本文抜粋
「2004年から探知犬の育成を始めましたが、当時の医学界は“がんににおいがあるというのは非科学的だ”と否定的でした。それでも地道な訓練を重ね、マリーンががんを探し当てる確率はほぼ100%に到達しました」(佐藤さん)
2011年、がん探知犬の論文がイギリスの医学誌に掲載されると世界中で話題となり、今では13か国でがん探知犬の実験や育成が行われている。
「日本の探知犬は優秀で、放置すればがん化する可能性がある“前がん状態”まで発見できます。病院の検査では判明しなかったのに、犬ががんを見つけたことも。いまだに“がんのにおいのもと”が何なのかは解明されていませんが、がん患者に特有のにおいがあることはわかってきています」(佐藤さん)
佐藤さんが共同代表を務める「ドッグラボ」では、探知犬による検査を実際に受けることができる。専用の呼気採取バッグに息を吹き入れてラボに送ると、1~3週間ほどで結果がわかるという。

やること
1) がん探知犬の文章の「2011年、がん探知犬の論文」から「間ほどで結果がわかるという。」までを、両端も含めて書き出す。その際、「イギリス」を「英国」に置き換える。
2) がん探知犬の文章の続きを、最後の文のあとから書き継ぐ。

元データ
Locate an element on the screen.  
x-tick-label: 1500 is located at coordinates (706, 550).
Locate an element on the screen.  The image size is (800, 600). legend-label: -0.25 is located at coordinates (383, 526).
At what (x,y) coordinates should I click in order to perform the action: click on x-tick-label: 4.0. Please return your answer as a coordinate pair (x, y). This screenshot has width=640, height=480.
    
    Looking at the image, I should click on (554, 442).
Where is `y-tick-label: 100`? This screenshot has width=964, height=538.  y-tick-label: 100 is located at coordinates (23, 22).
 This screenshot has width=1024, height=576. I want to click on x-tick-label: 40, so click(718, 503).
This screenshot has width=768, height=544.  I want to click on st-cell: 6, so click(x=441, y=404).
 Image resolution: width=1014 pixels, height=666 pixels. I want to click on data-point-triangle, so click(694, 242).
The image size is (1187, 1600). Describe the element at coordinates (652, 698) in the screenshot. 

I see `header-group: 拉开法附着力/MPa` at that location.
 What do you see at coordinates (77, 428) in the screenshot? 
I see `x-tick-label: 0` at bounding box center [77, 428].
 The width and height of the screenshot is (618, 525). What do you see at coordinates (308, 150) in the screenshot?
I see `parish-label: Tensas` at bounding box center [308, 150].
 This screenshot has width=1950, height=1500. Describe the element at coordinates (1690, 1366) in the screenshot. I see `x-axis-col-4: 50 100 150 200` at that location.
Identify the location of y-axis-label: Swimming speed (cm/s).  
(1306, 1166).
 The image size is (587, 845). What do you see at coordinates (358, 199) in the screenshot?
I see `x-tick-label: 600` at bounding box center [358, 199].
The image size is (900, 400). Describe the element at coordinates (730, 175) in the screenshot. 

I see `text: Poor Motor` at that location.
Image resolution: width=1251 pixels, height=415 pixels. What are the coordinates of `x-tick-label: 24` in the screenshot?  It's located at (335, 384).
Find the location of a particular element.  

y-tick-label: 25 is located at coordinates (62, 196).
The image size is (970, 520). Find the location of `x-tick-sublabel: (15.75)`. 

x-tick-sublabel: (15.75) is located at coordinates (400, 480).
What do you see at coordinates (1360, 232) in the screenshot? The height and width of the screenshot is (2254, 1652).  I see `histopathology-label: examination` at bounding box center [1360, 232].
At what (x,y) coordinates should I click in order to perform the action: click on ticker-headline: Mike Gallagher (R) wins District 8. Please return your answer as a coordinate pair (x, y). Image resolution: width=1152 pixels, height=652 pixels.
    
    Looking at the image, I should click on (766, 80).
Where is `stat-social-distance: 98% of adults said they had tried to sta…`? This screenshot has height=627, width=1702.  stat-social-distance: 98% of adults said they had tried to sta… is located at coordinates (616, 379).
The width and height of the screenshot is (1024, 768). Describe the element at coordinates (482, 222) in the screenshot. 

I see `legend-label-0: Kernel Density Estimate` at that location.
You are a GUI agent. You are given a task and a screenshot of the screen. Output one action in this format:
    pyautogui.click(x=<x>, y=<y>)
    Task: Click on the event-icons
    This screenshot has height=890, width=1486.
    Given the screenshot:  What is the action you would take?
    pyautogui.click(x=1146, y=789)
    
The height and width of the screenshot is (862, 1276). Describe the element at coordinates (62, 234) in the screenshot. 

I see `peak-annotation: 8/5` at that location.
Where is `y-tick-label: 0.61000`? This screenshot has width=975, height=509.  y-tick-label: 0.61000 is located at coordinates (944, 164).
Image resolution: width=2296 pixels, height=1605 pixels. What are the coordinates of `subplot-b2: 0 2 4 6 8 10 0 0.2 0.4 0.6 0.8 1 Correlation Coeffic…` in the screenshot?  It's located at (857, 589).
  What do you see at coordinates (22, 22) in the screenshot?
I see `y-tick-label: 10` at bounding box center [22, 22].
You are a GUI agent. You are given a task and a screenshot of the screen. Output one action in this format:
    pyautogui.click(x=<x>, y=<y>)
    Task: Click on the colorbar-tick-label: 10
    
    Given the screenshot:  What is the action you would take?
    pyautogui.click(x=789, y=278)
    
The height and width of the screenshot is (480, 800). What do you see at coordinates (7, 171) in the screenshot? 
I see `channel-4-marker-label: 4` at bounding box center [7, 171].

解答
1)
2011年、がん探知犬の論文が英国の医学誌に掲載されると世界中で話題となり、今では13か国でがん探知犬の実験や育成が行われている。
「日本の探知犬は優秀で、放置すればがん化する可能性がある“前がん状態”まで発見できます。病院の検査では判明しなかったのに、犬ががんを見つけたことも。いまだに“がんのにおいのもと”が何なのかは解明されていませんが、がん患者に特有のにおいがあることはわかってきています」(佐藤さん)
佐藤さんが共同代表を務める「ドッグラボ」では、探知犬による検査を実際に受けることができる。専用の呼気採取バッグに息を吹き入れてラボに送ると、1~3週間ほどで結果がわかるという。

2)
費用は3万8000円。病院で全身のがん検査を受ければ軽く10万円を超える。カメラを体に入れるような苦痛を伴う検査もなく、時間の制約もない上に費用も低い。手軽に受けられるのが魅力的だ。
「今はまだがんの部位をお教えできる段階には至っていません。探知犬の検査で“可能性アリ”となったら、できるだけ早く病院で適切な検査と治療を受けてください」(佐藤さん)
犬の嗅覚が、がん治療を劇的に変える時代が来るかもしれない。